Le choc époustouflant d'un mal mythique et de tout l'imaginaire apocalyptique qui peut lui être associé avec les meurtrissures du Chili contemporain : un roman épique et hybride, magnifiquement politique.

Sur le blog Charybde 27 : https://charybde2.wordpress.com/2024/05/04/note-de-lecture-zona-cero-gilberto-villarroel/

Sans préavis, un énorme tremblement de terre secoue la région de Santiago, la capitale du Chili, tandis que le tsunami qui lui est lié dévaste la côte de Valparaiso. Gabriel, journaliste aguerri par des années de couverture des zones de guerre dans le monde, échappe de justesse à la catastrophe aquatique, et tandis que les services privés ou publics s'effondrent autour de lui, parvient à joindre son épouse française, Sabine, architecte designeuse coincée au sommet de la plus haute tour de bureaux de la ville, où elle supervisait les finitions des étages supérieurs avant l'ouverture au public programmée très prochainement : pour sa sécurité, il l'adjure de rester où elle est, et promet de venir la chercher.

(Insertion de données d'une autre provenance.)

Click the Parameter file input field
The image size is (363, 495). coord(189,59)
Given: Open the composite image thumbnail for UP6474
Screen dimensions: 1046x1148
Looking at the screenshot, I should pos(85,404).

Pendant ce temps, le tremblement de terre d'une violence inouïe a exhumé une de ces cryptes souterraines dont l'Église catholique a depuis longtemps le secret (même si c'est le plus souvent sous forme de métaphore). Une étrange créature assoiffée de chair et de sang en émerge sous l'oeil de la dernière caméra de télévision localement active, et une violence indescriptible – pour celles et ceux qui ne seraient pas familiers du cinéma de fin du monde – se déchaîne dans Santiago.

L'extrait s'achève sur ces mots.